Your task :: Print all of the data exactly as written.

:: Extracted material ::

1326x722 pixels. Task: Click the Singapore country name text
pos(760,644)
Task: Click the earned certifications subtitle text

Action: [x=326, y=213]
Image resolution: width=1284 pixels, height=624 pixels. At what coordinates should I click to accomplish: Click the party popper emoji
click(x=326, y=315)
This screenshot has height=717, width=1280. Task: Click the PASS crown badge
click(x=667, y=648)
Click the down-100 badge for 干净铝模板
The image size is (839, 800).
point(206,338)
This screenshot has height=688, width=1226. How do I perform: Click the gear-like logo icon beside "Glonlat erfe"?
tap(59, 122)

:::

Response to the task ::
1326x722 pixels. Task: Click the Singapore country name text
pos(760,644)
Task: Click the earned certifications subtitle text

Action: [x=326, y=213]
Image resolution: width=1284 pixels, height=624 pixels. At what coordinates should I click to accomplish: Click the party popper emoji
click(x=326, y=315)
This screenshot has height=717, width=1280. Task: Click the PASS crown badge
click(x=667, y=648)
Click the down-100 badge for 干净铝模板
The image size is (839, 800).
point(206,338)
This screenshot has height=688, width=1226. How do I perform: Click the gear-like logo icon beside "Glonlat erfe"?
tap(59, 122)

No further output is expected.